§ Records supplied:

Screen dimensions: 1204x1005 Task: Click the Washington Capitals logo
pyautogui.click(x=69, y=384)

...

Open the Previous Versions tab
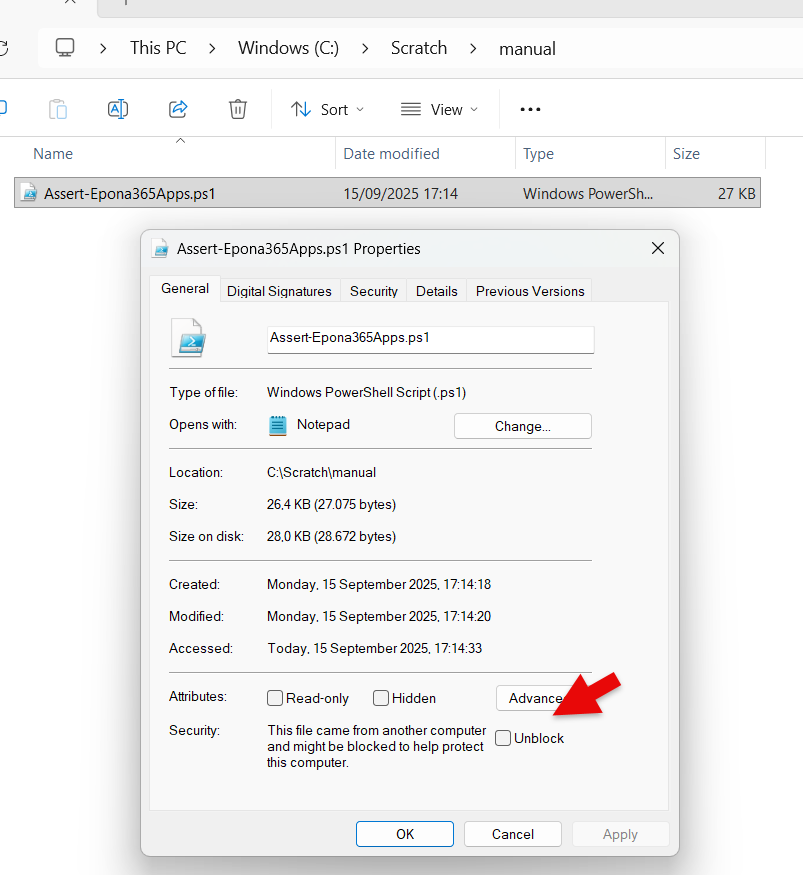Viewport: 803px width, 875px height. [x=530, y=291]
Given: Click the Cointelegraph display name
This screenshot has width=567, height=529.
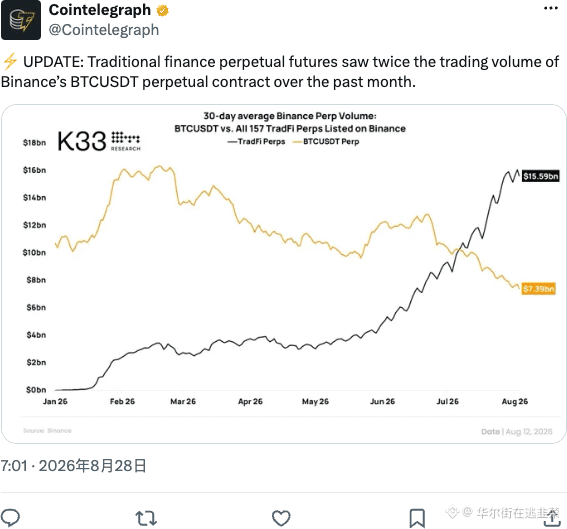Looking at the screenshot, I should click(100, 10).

§ What the exercise asks: Please reproduce the listing from the line with "Given: Click the Cointelegraph display name" up to and including the line with "Looking at the", leaving the pictures out.

§ In response:
Given: Click the Cointelegraph display name
This screenshot has width=567, height=529.
Looking at the screenshot, I should click(100, 10).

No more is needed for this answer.